Somsundar R G, Shivakumar G, Santhosh M C B, Krishna K
Department of Anaesthesiology, Mandya Institute of Medical Sciences, Mandya, Karnataka, India.
Anesth Essays Res. 2022 Jan-Mar;16(1):60-64. doi: 10.4103/aer.aer_2_22. Epub 2022 Jun 27.
One of the most troublesome complications after middle-ear surgeries has been postoperative nausea and vomiting (PONV). A notable decrease in PONV has been observed with the use of 5-hydroxytryptamine type 3 receptor antagonists and glucocorticoids.
This study aimed to evaluate the effectiveness of the combination of intravenous methylprednisolone and ondansetron with ramosetron alone in preventing PONV in patients undergoing middle-ear surgeries.
This was a prospective, randomized, double-blind study that comprised sixty patients in the age group of 18-60 years belonging to the American Society of Anesthesiologists (ASA) physical status classification I or II and undergoing middle-ear surgery.
With the help of computer-generated randomization table, sixty patients in the age group of 18-60 years belonging to ASA physical status classification I or II and undergoing middle-ear surgery were randomly allotted to receive a combination of methylprednisolone 40 mg (given at the beginning of surgery) and ondansetron 4 mg (given near the end of surgery) (Group MO, = 30) or ramosetron 0.3 mg (near the end of surgery) (Group R, = 30). In both the groups, the incidence of PONV was studied.
Chi-square test or Fisher's exact test was utilized to analogize the categorical variables. Independent -test was utilized to analogize the continuous variables.
In the first 2 h after the surgery, the difference between the two groups regarding the incidence of PONV was insignificant. Between 2 h and 24 h, the incidence of nausea was lowered significantly in the group MO compared to the group R ( = 0.01). Between 24 h and 48 h, the incidence of nausea was more in group R compared to the combination therapy group, which was statistically significant.
The combination therapy is better than ramosetron alone for the prevention of PONV after middle-ear surgery. Therefore, we advocate a combination of methylprednisolone and ondansetron for prophylaxis for PONV in middle-ear surgeries.
中耳手术后最棘手的并发症之一是术后恶心呕吐(PONV)。使用5-羟色胺3型受体拮抗剂和糖皮质激素后,PONV明显减少。
本研究旨在评估静脉注射甲泼尼龙和昂丹司琼联合使用与单独使用雷莫司琼在预防中耳手术患者PONV方面的有效性。
这是一项前瞻性、随机、双盲研究,纳入了60名年龄在18 - 60岁之间、属于美国麻醉医师协会(ASA)身体状况分级I或II且正在接受中耳手术的患者。
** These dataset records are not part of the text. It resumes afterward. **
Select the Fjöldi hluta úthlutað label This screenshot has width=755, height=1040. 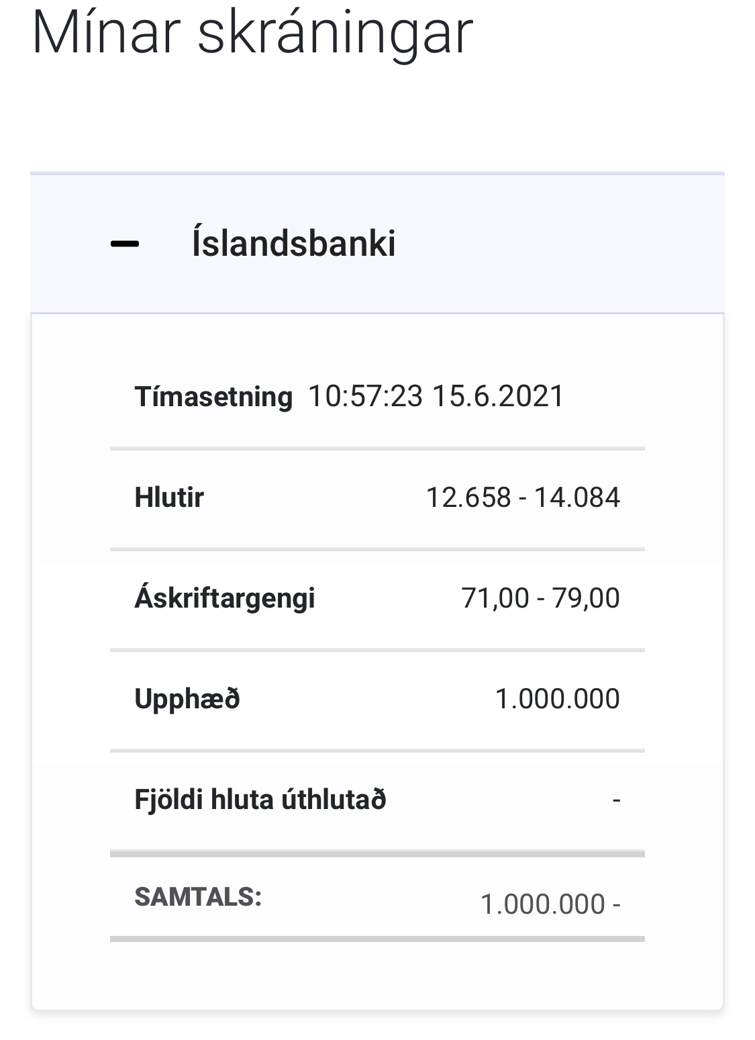[x=260, y=800]
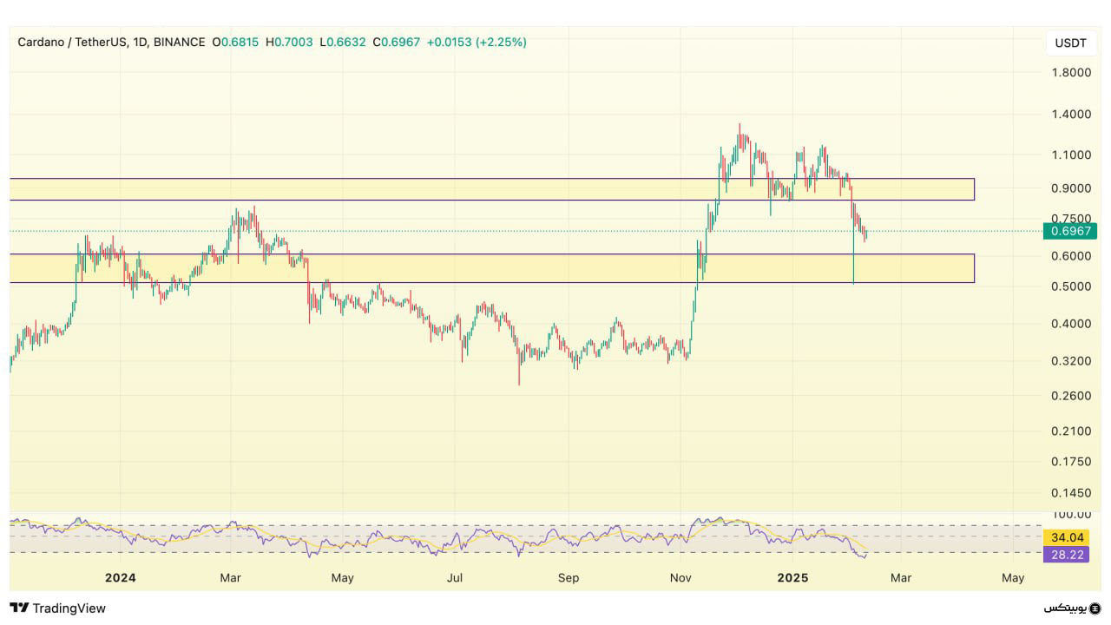Click the 0.1450 price scale label
This screenshot has width=1111, height=625.
(x=1070, y=492)
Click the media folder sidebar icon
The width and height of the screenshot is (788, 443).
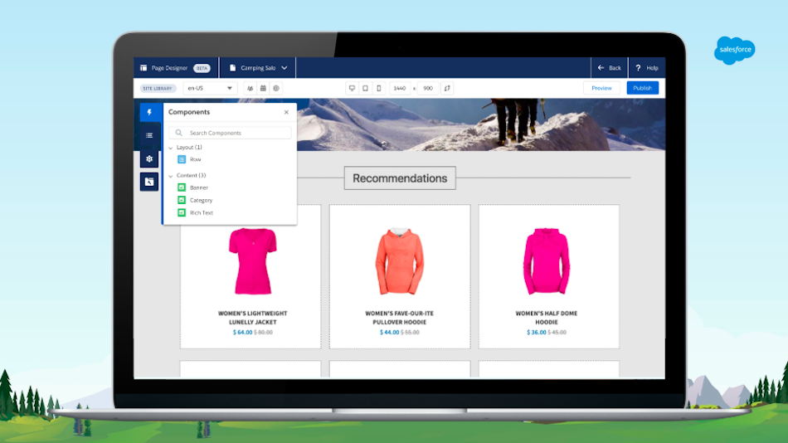(x=149, y=182)
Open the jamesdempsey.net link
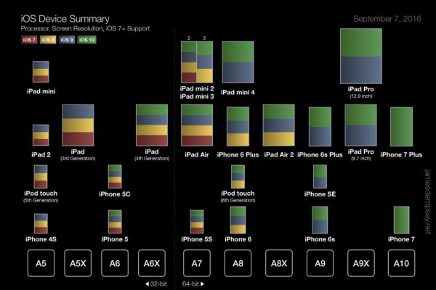Image resolution: width=436 pixels, height=290 pixels. coord(427,202)
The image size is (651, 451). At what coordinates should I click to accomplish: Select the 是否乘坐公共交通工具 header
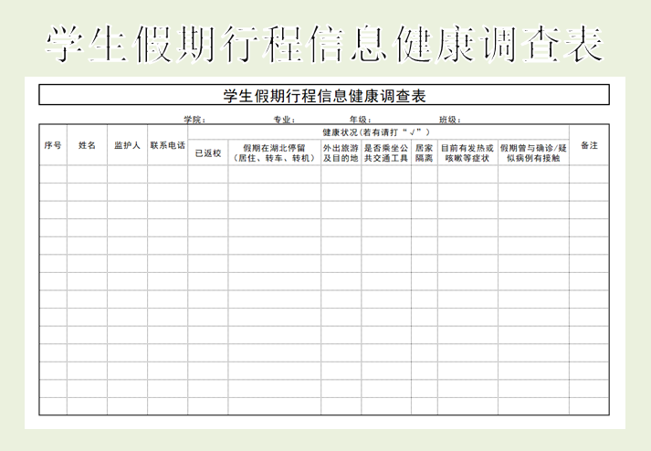click(386, 152)
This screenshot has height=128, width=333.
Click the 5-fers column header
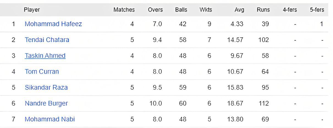point(317,10)
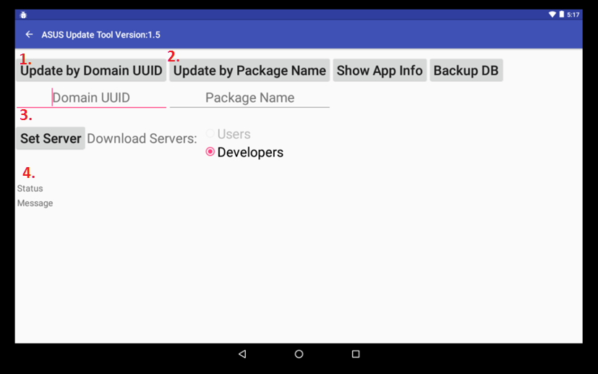
Task: Click the Show App Info button
Action: [x=380, y=70]
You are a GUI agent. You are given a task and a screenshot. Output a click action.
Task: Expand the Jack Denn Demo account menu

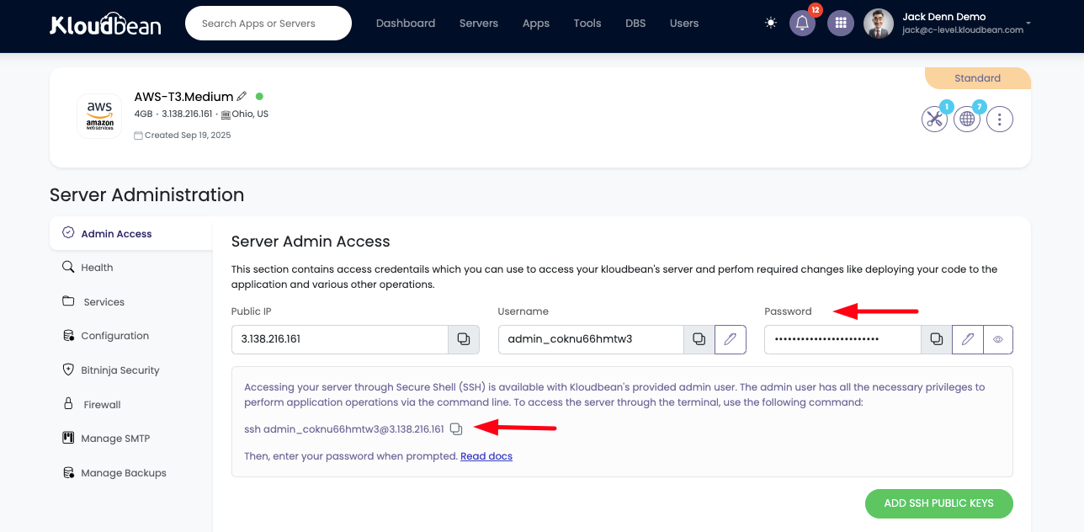(x=1028, y=24)
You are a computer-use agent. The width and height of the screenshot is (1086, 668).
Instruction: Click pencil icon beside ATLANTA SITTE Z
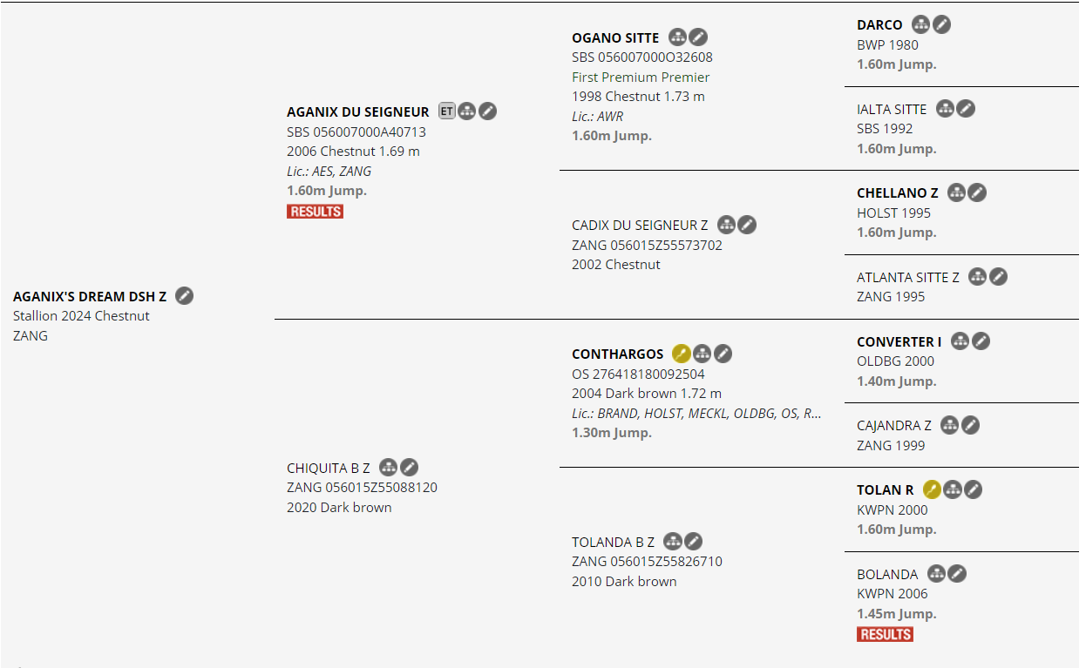pos(998,278)
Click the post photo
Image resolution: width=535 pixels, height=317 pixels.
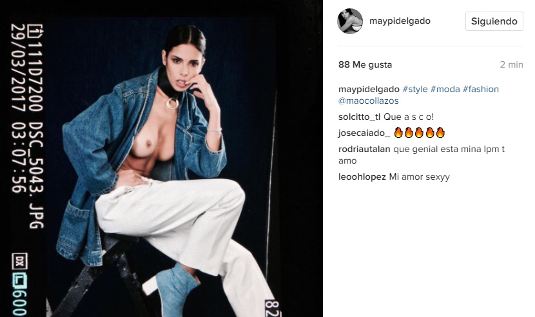pos(161,159)
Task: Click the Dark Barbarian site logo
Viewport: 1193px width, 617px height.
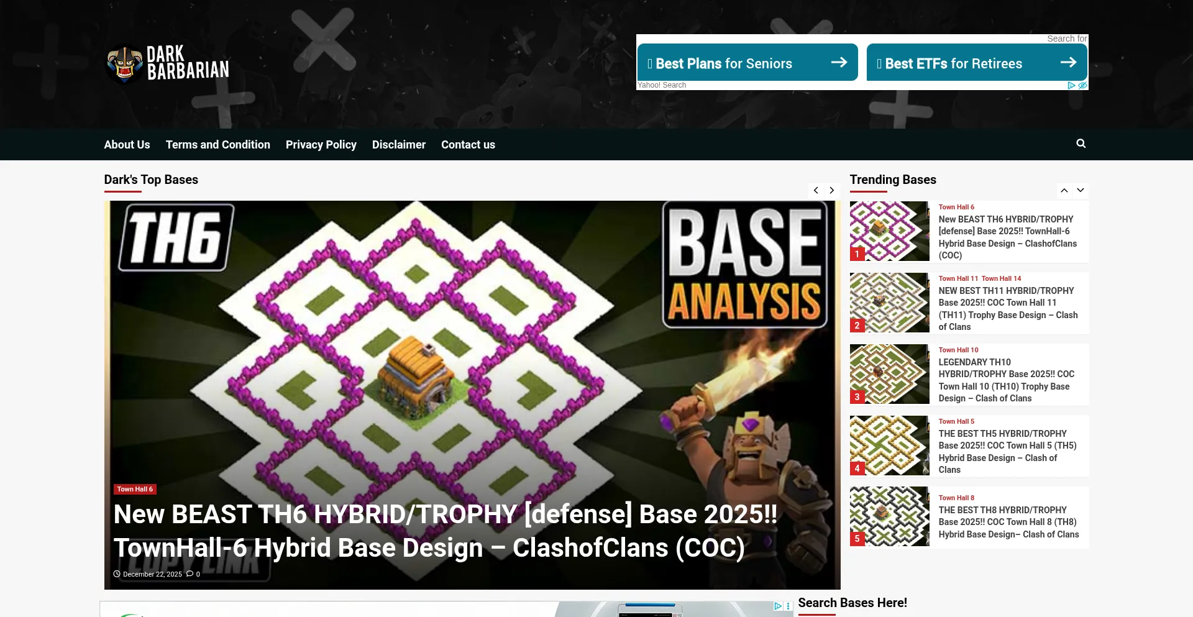Action: pos(168,63)
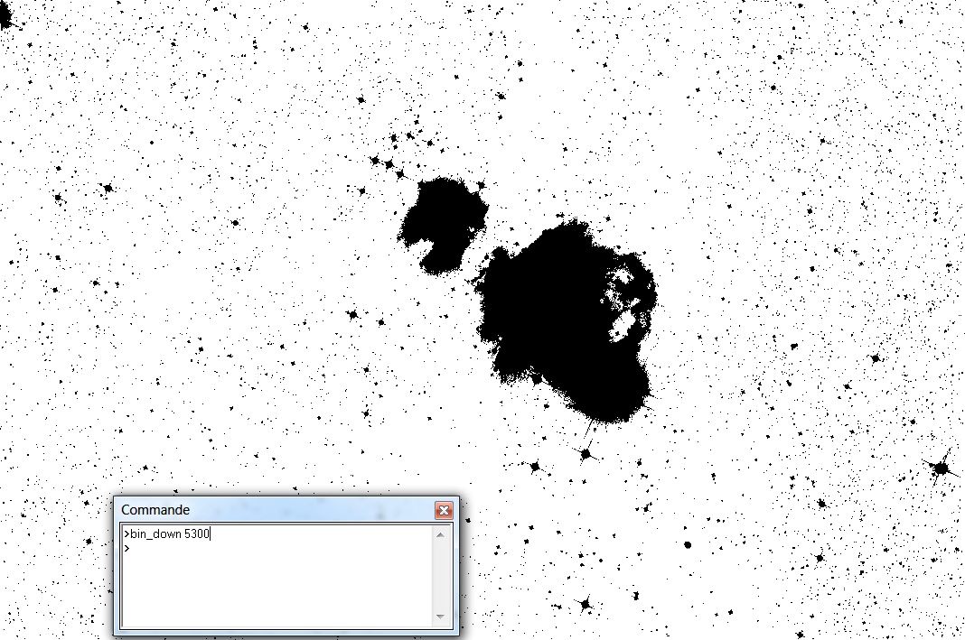Image resolution: width=965 pixels, height=640 pixels.
Task: Click the star to the left of the large nebula
Action: pos(353,315)
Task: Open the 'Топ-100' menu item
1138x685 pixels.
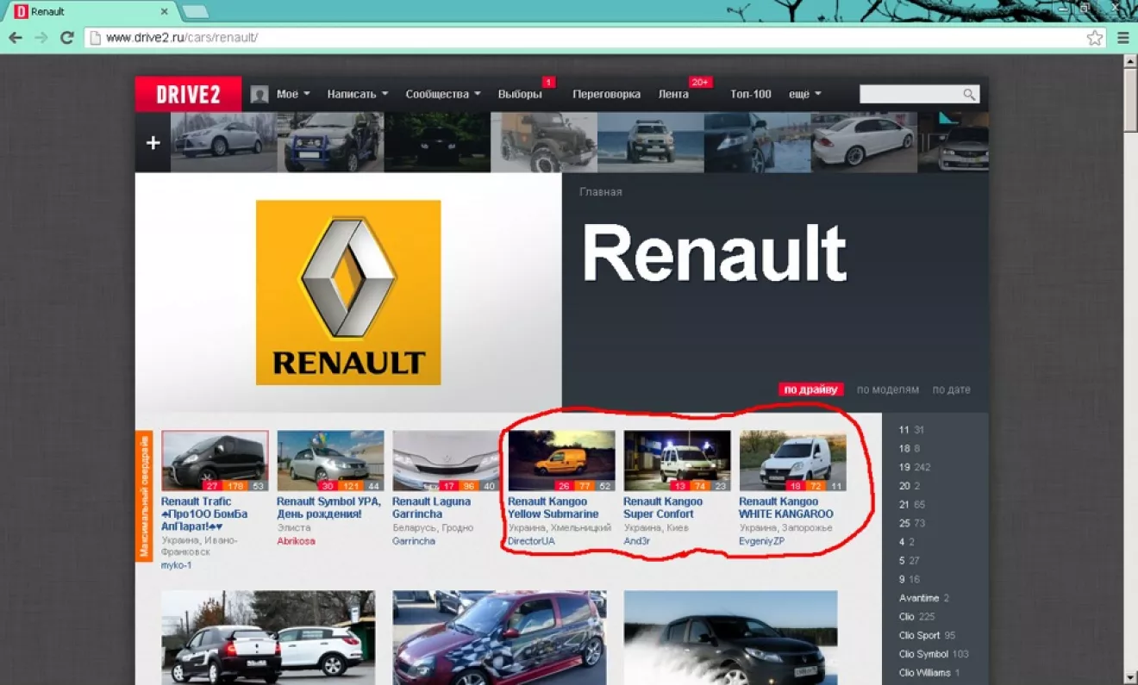Action: [x=750, y=95]
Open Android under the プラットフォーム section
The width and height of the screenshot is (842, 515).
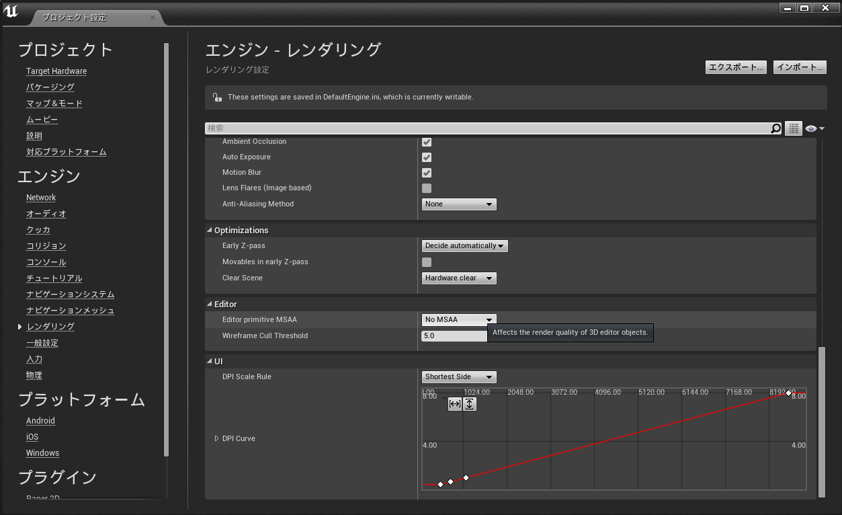coord(40,421)
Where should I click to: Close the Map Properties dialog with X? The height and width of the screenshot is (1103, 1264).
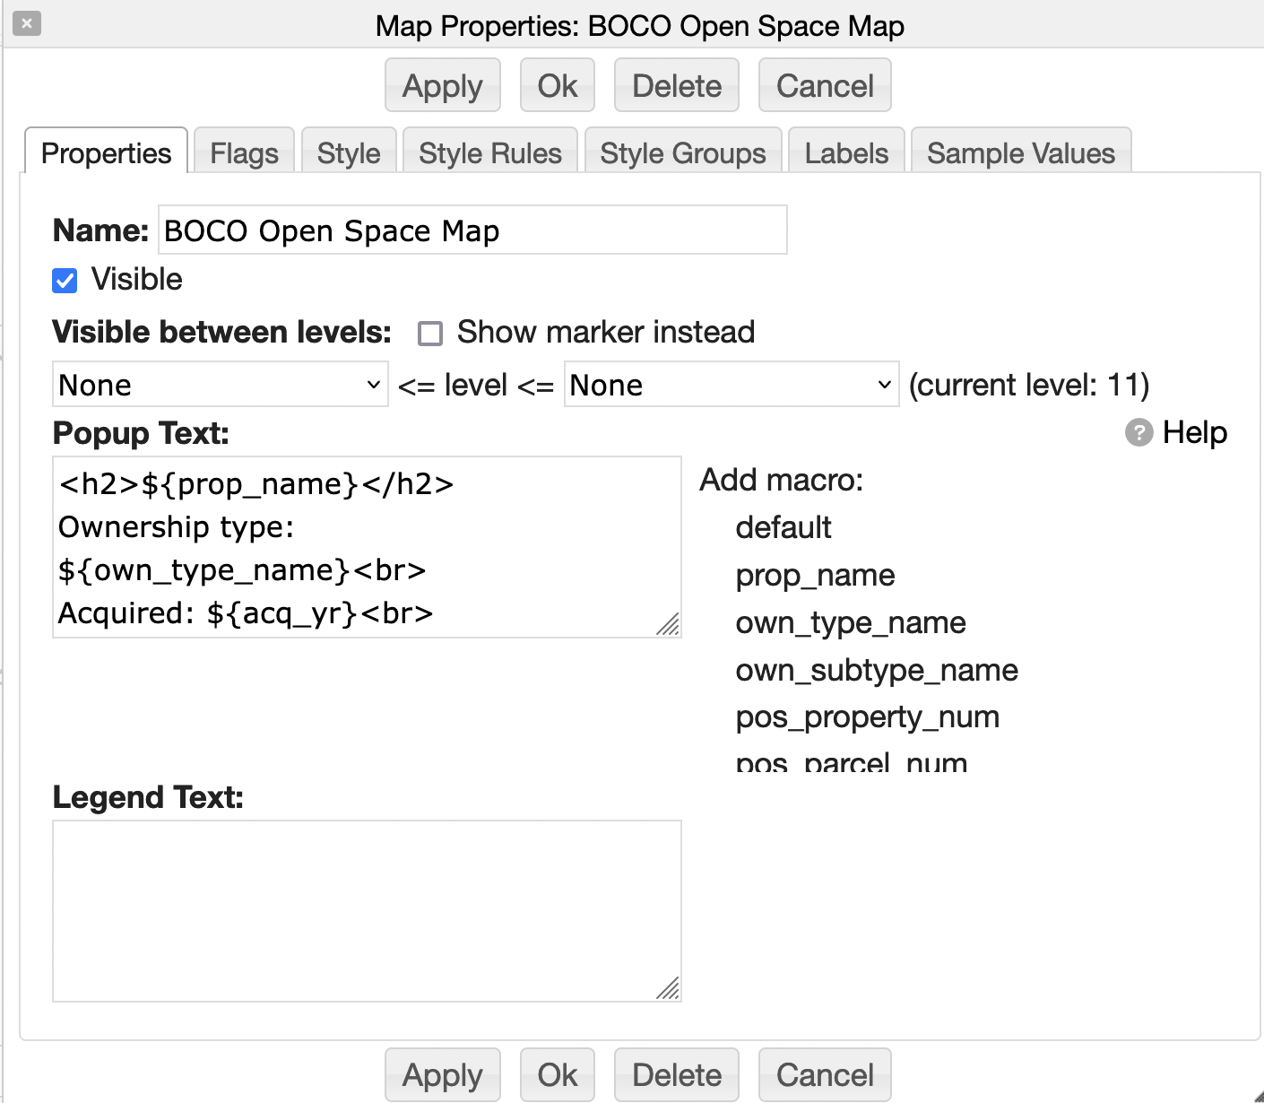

借助计算机生成的随机化表将60名年龄在18 - 60岁之间、属于ASA身体状况分级I或II且正在接受中耳手术的患者随机分配,分别接受40毫克甲泼尼龙(在手术开始时给予)和4毫克昂丹司琼(在手术接近结束时给予)的联合治疗(MO组,n = 30)或0.3毫克雷莫司琼(在手术接近结束时给予)(R组,n = 30)。在两组中,研究PONV的发生率。
采用卡方检验或费舍尔精确检验来分析分类变量。采用独立t检验来分析连续变量。
在手术后的前2小时,两组之间PONV的发生率差异不显著。在2小时至24小时之间,与R组相比,MO组恶心的发生率显著降低(P = 0.01)。在24小时至48小时之间,与联合治疗组相比,R组恶心的发生率更高,具有统计学意义。
联合治疗在预防中耳手术后的PONV方面优于单独使用雷莫司琼。因此,我们提倡在中耳手术中联合使用甲泼尼龙和昂丹司琼来预防PONV。